I left the conversation feeling grateful for dinnertimes, my family who love me despite my imperfections, for a short commute, a warm home, and the understanding of others. For friends and colleagues, memories from summers at the bay even if we no longer have the house there, and a solid education even though I have loans that are not going away anytime soon. For sausage and peppers, crusty Italian bread, a fire, and the sacrifices of veterans and their families. Grateful for the unknown. Although I hunger certainty, it would be dreadfully dull to always know what was coming, I imagine. Most of all, I was grateful for that candid conversation and a pocket of paradise all my own.                                                                                                                              

Gratitude

Rainy days and Mondays, always get me... thinking. I know they are supposed to get you down, but maybe if we take a moment to reflect, they can make us grateful.

Mondays come after the weekend. Depending on your profession, the weekend is typically a time to relax. If not relax, at least provide an opportunity to accomplish the things you could not get to during the week. Work or other responsibilities got in the way of doing what you had intended. Weekends allow much needed time to catch up, reconnect with your family, get much needed rest, or  revisit a hobby you have neglected. (This sadly does not apply to my boyfriend, a chef, who works through his weekend, but I am speaking generally.) If you are successful in even tackling a small fraction of this long running list of to-do's, the Monday after just might give you a sense ofaccomplishment.

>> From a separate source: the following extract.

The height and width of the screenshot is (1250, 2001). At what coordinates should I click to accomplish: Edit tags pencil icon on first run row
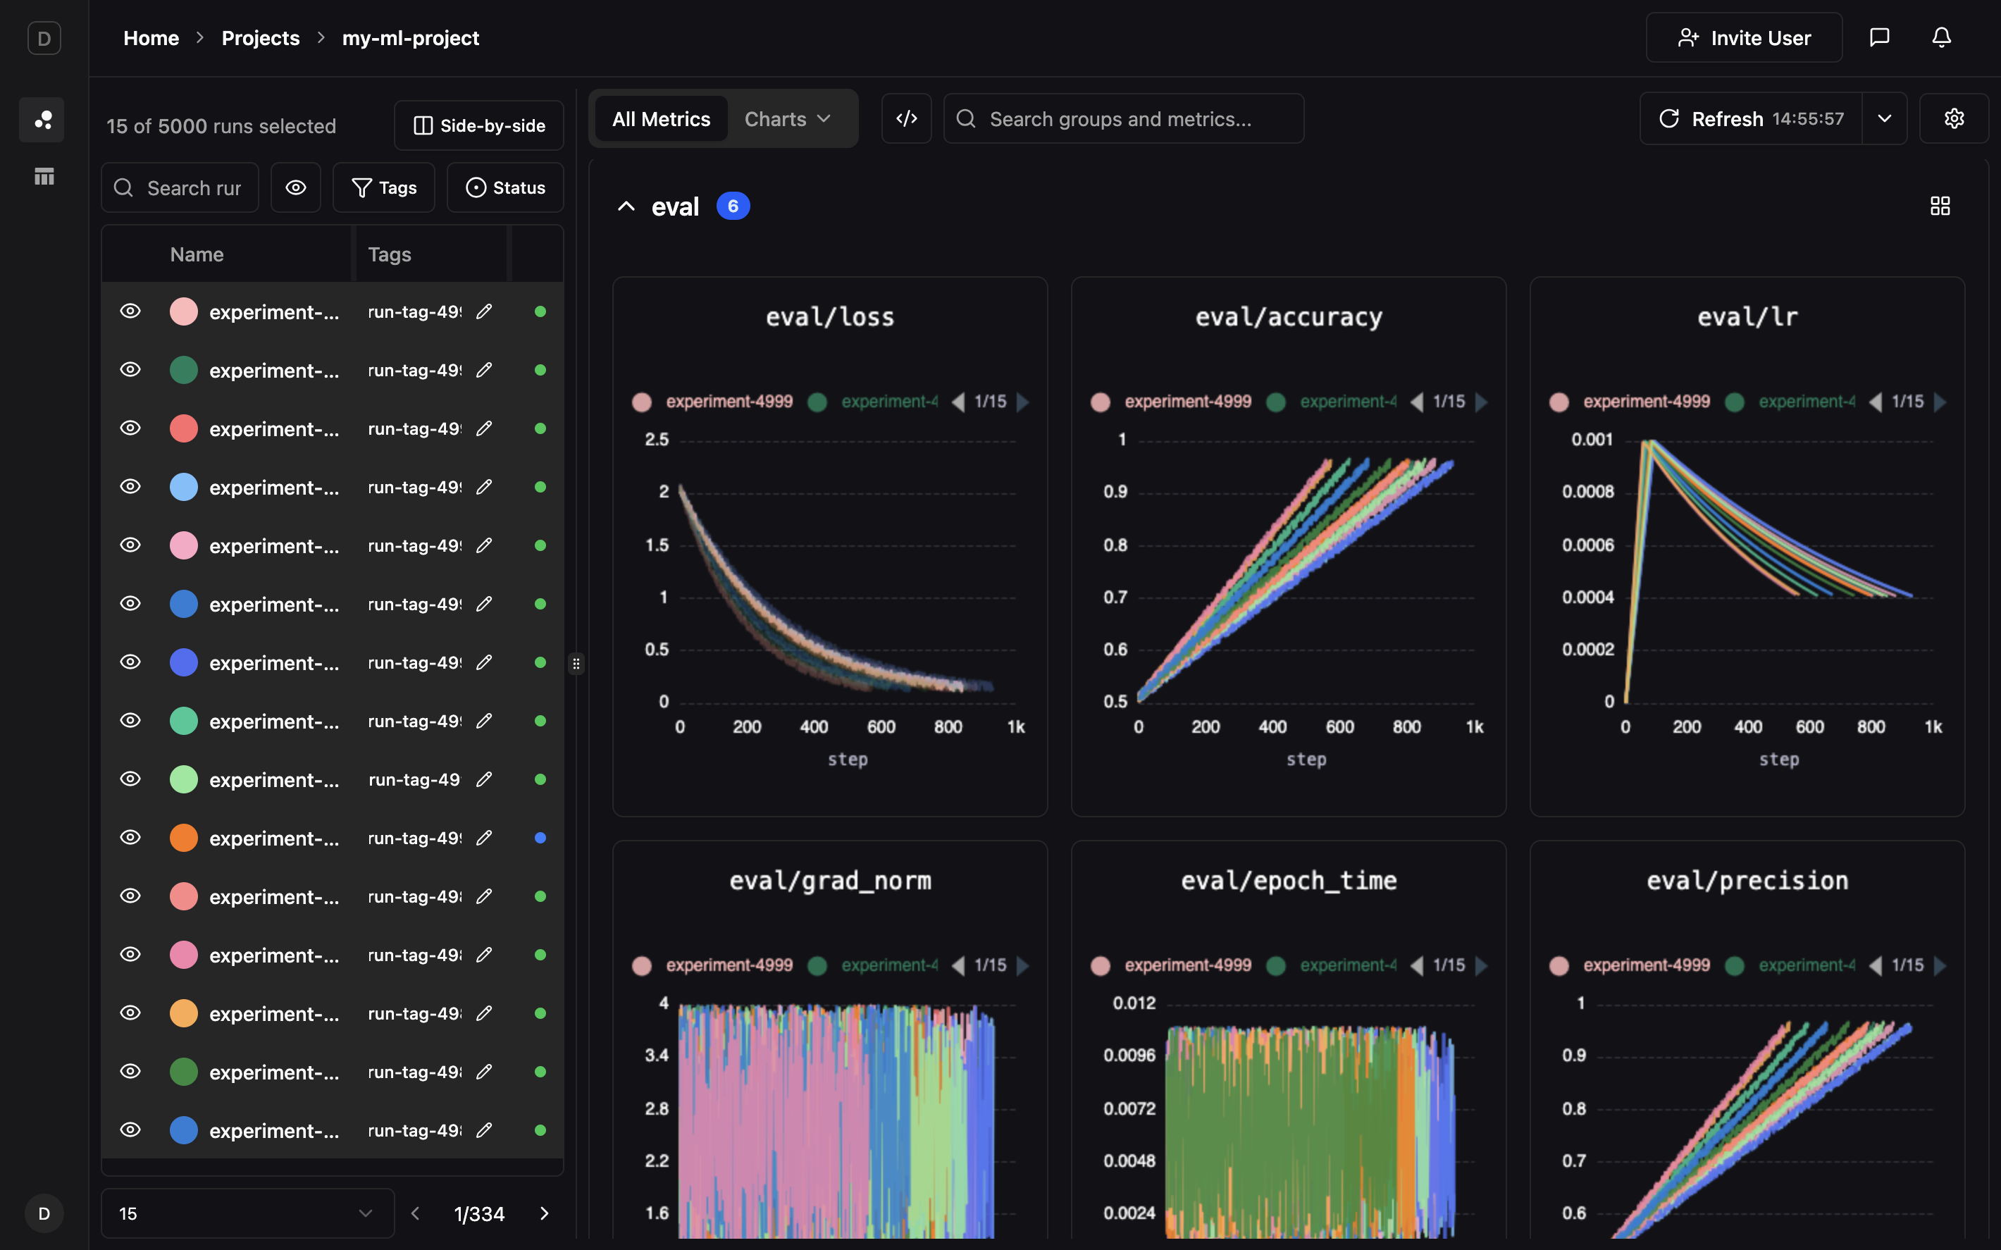(484, 312)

Beyond catch up, the weekend is comprised of social outings and recreation, typically. The assumption being that people work Monday through Friday, the weekend is when the social being in us seeks fulfillment and connection. My weekend was full of such encounters. To start, I attended a Wounded Warriors Amputee softball game. Now, that was lovely to behold. Our nation's wounded heroes not hardened by their fate, but rather rejoicing in their abilities. Surely a new way of doing things, batting with one arm, but no less an ability, and in my opinion a more refined ability than batting with two. It afforded me some valuable perspective and gave me hope in the human spirit.

Next came a benefit for Cancer Survivors, that my sister organized. It was a lovely celebration to commemorate fighting a severe disease and winning, or continuing to fight it with resolve. It was another showcase of courage, and provided me yet another opportunity to look at the important things in life more closely. Resilience against an aggressor, faith in the process, and appreciation for the moment. Give us this day...

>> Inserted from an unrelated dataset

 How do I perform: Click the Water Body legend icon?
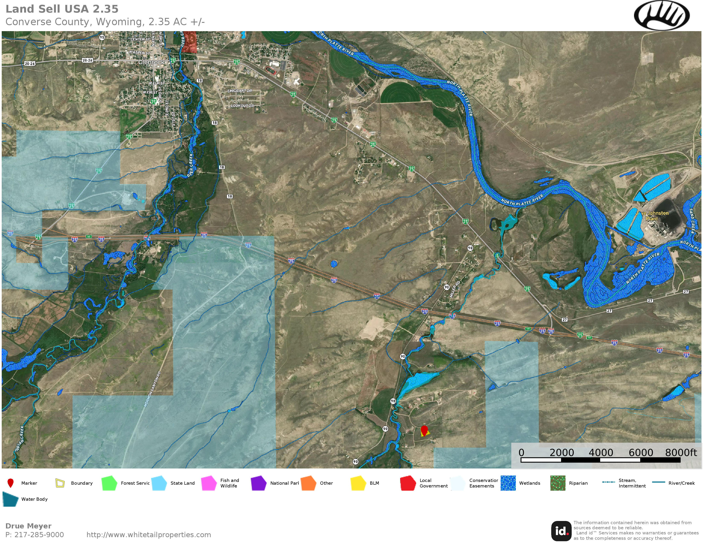pos(10,499)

Lastly, friends and I danced away at a Portuguese festival: Sangria in hand, sun overhead, and smoked barbecue in the air. A language I did not understand blaring through the speakers, as couples ranging from their teens to their seventies danced in unison, with zeal for life and love of one another. If you had a weekend anything like that, the Monday after just might give you a sense of contentment.

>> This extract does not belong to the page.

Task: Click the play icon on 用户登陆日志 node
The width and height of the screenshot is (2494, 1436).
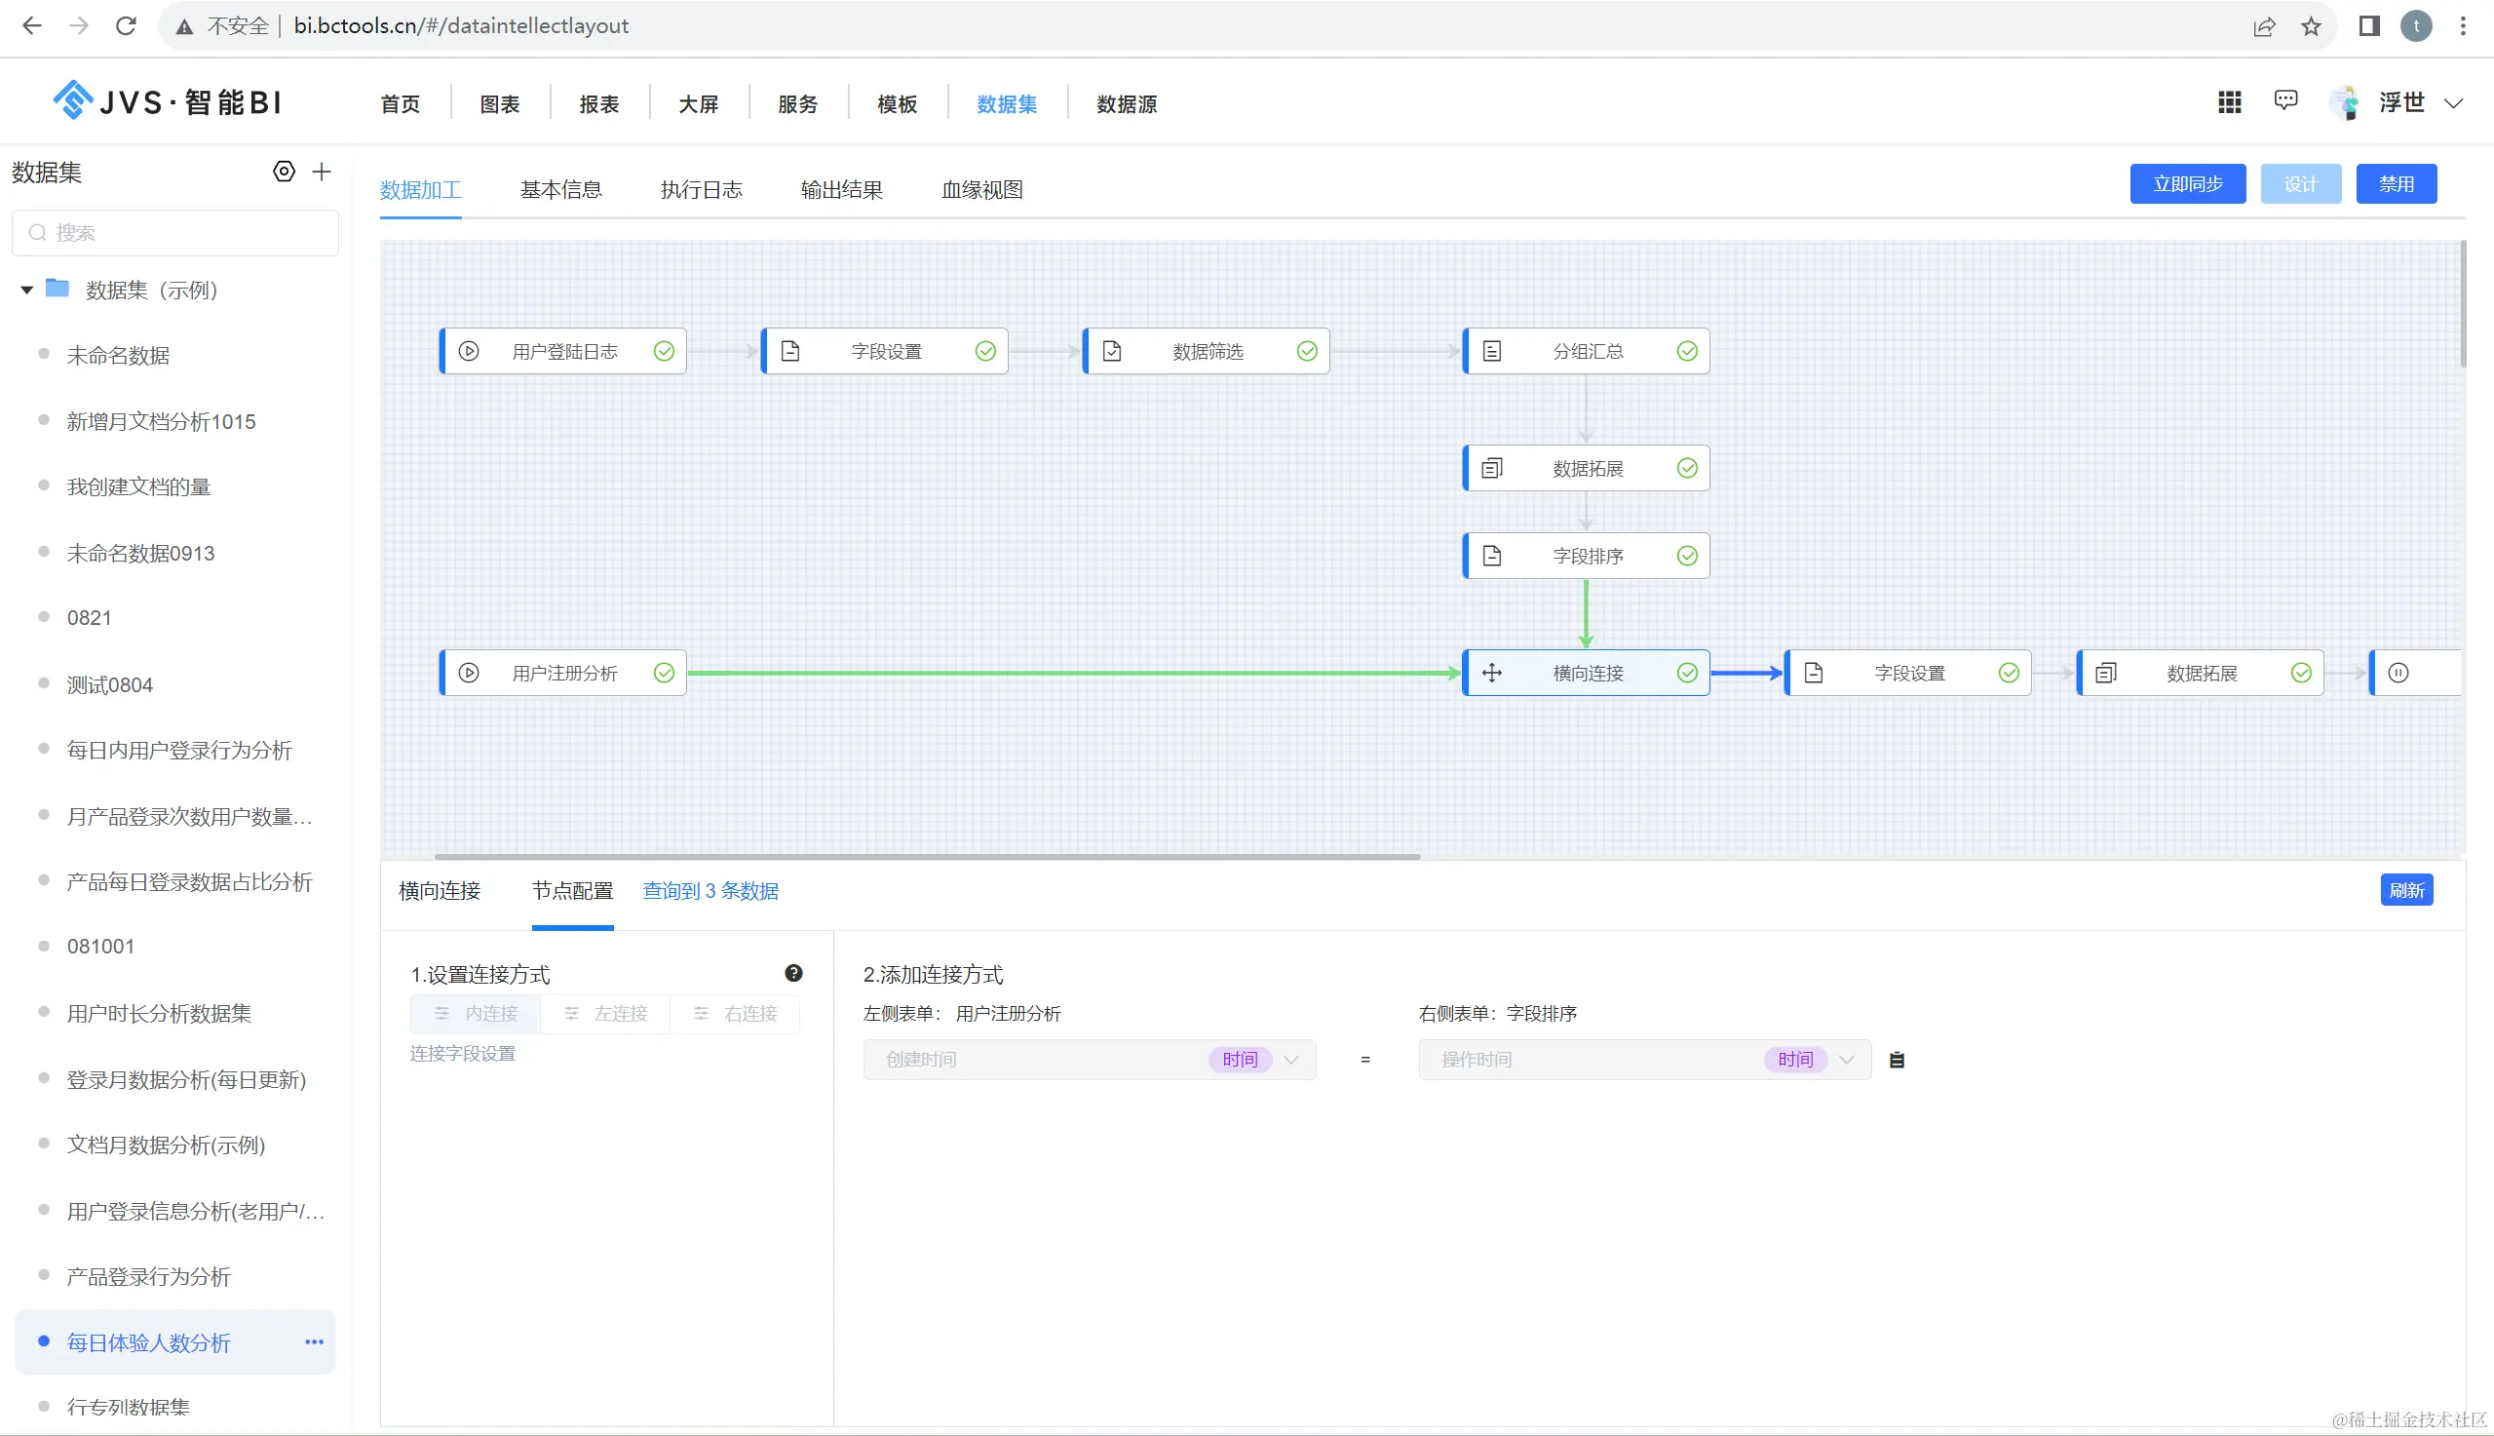Action: pos(469,351)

Now what if we move away from the Monday itself, and tackle the rain? What is so wrong with the rain anyway? We get so bothered and depressed but really, it's a life source. It fuels the growth of plant life and in an abstract way, hydrates the body. Rain represents something beautifully cyclical. It waxes and wanes as needed. (Ideally, it is not absent for too long or else we will have some issues!) Certainly, rain might interrupt your fun, cancel a ball game, or force you to rethink the beautiful attire you planned on wearing out to make your ex jealous. And yes, it may pale in comparison to a breathtaking sunny day. But more importantly, it forces you to focus, slow down perhaps. Drive slower. Stay inside to finish something important. Dabble in the kitchen before eating out. If said rain happens to coincide with a Monday, you might find yourself thinking. And this kind of rainy Monday, just might give you a sense of gratitude.